## WHAT NEEDS TO BE DONE:
Find each line in the records below that contains the word "panel", and copy each of those lines. Match case exactly.

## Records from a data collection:

** Start **

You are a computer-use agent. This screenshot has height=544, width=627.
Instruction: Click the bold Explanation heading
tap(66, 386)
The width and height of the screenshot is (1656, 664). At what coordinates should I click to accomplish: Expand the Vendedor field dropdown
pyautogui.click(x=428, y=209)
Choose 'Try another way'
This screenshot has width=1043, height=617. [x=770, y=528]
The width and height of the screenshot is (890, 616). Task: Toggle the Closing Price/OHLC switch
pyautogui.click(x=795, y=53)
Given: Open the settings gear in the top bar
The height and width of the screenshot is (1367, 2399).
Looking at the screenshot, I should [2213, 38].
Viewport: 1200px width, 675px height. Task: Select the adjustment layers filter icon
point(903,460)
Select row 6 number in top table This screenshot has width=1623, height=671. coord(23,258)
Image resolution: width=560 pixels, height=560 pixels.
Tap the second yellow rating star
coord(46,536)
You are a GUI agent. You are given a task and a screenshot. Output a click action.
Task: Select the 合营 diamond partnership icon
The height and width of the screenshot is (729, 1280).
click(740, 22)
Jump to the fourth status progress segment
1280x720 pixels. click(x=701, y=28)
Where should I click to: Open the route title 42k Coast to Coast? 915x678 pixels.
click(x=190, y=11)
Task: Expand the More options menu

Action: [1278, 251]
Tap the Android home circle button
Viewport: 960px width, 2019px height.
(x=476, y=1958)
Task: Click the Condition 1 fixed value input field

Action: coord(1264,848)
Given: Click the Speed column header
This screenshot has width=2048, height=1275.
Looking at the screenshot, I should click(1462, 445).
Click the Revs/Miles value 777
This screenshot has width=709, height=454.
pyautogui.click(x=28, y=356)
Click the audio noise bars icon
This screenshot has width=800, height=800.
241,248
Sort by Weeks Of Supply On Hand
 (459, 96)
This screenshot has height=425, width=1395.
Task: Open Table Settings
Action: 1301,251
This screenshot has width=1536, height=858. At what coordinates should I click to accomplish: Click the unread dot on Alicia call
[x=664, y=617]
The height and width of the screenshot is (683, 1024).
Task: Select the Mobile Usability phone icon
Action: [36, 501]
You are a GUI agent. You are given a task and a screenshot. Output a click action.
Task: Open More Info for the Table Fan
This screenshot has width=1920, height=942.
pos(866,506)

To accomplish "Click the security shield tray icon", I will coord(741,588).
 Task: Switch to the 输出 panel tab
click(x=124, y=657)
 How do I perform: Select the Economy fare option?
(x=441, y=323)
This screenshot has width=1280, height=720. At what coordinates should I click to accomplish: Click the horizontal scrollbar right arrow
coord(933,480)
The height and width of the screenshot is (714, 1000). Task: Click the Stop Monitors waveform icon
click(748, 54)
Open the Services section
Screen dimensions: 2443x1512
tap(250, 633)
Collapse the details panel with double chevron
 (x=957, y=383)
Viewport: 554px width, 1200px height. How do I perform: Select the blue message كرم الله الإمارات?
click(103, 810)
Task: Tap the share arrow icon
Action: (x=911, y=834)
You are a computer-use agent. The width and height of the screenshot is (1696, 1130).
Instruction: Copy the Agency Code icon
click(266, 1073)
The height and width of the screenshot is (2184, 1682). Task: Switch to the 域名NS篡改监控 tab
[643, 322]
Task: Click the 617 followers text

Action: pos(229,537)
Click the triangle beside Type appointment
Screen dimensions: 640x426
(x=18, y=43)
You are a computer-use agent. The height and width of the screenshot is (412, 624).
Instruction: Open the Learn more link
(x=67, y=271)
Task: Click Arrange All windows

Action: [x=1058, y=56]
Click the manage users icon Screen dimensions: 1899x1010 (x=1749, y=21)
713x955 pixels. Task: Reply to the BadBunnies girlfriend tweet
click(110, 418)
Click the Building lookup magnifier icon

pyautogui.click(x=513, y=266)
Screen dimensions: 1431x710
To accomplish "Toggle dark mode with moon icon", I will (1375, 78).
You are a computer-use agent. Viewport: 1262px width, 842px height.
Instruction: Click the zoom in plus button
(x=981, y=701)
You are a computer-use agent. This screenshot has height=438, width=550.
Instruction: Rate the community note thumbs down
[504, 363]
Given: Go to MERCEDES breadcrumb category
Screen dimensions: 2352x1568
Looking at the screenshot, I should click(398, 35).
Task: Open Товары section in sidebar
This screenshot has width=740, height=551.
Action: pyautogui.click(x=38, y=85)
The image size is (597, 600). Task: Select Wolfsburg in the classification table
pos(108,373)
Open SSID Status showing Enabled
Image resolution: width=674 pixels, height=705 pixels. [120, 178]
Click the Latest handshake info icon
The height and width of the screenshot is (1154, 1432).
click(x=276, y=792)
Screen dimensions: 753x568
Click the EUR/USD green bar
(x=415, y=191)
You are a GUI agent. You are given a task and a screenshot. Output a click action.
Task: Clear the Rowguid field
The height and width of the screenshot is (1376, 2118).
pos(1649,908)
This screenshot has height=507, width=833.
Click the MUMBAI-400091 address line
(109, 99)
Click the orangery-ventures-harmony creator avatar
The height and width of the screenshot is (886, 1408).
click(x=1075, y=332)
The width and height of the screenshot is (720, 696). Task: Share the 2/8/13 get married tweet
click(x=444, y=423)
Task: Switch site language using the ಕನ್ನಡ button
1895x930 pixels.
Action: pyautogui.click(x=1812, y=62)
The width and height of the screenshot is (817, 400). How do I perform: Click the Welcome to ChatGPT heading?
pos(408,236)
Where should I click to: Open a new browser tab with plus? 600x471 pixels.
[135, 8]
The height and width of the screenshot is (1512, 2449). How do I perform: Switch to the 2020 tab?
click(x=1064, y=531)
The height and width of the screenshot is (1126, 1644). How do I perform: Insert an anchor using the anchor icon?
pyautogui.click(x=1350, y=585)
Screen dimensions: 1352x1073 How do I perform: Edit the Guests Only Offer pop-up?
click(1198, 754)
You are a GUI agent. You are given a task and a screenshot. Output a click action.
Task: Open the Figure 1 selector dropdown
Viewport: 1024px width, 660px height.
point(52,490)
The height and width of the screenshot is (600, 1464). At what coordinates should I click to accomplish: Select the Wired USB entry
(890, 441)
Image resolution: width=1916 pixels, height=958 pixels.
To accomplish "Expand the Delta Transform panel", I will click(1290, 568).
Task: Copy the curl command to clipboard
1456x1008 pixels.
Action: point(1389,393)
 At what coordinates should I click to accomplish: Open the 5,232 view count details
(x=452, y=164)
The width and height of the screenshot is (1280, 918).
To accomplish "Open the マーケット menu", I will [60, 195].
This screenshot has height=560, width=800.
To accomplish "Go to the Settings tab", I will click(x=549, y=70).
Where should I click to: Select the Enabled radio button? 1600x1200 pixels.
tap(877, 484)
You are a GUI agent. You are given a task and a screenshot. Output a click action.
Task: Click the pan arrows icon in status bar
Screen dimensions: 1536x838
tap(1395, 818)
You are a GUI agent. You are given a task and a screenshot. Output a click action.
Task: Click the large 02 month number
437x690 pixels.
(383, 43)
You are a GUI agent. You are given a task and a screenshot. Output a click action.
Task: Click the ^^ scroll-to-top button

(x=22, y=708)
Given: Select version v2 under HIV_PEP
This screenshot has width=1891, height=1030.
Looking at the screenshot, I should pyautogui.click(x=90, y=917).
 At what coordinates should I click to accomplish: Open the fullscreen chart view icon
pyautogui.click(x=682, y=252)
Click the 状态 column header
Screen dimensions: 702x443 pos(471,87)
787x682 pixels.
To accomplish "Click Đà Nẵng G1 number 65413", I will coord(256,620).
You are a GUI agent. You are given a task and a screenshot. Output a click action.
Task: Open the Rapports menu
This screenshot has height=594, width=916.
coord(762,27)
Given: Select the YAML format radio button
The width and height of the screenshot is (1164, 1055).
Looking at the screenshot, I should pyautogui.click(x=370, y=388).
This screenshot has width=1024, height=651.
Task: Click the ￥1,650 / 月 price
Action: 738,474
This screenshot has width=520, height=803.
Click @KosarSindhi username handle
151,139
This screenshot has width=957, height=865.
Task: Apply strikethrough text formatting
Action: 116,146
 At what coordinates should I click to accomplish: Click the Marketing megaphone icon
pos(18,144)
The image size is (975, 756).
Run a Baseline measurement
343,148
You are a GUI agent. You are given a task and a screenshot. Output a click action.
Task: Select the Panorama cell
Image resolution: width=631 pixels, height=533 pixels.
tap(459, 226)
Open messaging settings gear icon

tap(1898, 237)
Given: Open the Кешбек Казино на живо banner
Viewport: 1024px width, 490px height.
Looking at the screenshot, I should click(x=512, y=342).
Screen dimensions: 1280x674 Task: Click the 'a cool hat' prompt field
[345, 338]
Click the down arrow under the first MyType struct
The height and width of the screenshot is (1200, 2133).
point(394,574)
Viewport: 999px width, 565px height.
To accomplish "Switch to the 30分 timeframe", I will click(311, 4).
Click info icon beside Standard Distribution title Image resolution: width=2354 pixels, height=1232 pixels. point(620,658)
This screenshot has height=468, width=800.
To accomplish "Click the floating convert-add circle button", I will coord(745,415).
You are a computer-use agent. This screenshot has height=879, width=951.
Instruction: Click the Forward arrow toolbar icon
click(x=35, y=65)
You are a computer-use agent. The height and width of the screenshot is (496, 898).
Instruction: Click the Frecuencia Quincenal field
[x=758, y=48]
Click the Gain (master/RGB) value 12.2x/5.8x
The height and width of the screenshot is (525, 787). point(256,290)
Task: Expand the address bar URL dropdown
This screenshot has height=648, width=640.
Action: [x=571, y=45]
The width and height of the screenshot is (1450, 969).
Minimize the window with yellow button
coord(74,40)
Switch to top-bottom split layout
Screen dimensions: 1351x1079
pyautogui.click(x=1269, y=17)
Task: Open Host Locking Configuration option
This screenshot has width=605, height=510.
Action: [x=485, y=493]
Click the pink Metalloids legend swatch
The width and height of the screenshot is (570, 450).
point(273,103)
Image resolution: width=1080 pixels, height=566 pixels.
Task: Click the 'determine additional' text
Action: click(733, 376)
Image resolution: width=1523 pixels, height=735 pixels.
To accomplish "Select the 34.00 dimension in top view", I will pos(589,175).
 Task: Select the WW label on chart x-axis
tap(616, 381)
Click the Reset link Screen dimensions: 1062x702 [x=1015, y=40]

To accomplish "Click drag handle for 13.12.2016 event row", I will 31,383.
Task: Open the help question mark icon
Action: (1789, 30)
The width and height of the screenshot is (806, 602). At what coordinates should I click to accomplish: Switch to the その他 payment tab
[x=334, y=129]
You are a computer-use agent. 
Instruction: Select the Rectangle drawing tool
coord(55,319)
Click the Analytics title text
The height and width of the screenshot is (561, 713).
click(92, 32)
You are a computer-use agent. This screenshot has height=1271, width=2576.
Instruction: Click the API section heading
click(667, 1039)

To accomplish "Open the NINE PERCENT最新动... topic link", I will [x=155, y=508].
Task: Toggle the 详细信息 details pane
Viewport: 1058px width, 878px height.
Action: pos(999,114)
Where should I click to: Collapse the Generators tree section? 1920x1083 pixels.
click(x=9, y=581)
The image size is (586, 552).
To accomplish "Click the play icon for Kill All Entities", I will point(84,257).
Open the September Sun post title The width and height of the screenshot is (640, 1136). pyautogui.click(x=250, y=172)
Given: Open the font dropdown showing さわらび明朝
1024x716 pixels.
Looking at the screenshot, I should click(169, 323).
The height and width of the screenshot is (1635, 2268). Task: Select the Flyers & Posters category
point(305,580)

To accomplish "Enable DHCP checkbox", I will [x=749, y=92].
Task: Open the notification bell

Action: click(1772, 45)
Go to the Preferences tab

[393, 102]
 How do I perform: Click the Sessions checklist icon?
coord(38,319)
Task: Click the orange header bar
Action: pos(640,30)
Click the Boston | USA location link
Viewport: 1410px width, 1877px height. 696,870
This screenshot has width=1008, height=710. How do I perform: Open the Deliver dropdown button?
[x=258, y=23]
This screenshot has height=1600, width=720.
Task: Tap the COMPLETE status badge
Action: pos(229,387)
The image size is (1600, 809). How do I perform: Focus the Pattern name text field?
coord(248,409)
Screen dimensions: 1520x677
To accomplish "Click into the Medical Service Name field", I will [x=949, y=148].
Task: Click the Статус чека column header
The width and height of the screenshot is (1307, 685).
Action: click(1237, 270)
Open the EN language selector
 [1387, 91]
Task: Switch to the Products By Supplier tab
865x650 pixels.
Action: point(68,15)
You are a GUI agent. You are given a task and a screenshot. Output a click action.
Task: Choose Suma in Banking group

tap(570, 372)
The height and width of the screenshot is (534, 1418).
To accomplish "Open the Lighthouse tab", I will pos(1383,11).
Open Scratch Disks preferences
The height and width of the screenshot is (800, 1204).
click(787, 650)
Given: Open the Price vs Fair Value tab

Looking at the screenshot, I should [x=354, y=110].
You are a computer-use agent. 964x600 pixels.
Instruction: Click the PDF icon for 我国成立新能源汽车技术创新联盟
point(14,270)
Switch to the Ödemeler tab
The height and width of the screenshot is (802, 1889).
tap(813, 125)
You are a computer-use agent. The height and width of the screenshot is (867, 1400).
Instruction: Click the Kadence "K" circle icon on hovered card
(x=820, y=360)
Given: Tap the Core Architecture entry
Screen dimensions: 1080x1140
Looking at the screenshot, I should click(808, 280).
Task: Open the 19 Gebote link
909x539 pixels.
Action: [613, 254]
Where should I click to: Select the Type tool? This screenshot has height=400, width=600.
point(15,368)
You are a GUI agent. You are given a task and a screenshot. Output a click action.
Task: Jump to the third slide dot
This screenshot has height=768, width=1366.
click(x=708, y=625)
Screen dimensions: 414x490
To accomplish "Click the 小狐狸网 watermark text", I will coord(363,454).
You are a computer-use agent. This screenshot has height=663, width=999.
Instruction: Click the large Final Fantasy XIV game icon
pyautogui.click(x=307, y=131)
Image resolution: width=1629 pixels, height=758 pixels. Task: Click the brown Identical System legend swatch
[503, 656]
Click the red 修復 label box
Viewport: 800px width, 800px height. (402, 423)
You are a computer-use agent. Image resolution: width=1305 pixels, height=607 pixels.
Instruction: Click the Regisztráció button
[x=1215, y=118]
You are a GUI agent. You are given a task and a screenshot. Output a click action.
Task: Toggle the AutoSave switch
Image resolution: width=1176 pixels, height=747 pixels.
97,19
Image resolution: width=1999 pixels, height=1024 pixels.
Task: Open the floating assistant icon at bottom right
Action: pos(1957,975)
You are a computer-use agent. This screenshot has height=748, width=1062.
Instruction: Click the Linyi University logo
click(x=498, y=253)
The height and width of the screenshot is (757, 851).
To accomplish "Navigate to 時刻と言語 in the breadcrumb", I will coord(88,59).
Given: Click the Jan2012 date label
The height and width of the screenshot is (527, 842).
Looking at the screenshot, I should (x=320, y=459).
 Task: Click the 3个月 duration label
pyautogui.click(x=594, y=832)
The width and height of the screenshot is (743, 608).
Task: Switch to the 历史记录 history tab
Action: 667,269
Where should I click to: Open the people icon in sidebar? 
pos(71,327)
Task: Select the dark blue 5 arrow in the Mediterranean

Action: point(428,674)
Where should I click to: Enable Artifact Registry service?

** End **

## EXERCISE RESPONSE:
 Task: Switch to the 输出 panel tab
Collapse the details panel with double chevron
To accomplish "Expand the Delta Transform panel", I will click(1290, 568).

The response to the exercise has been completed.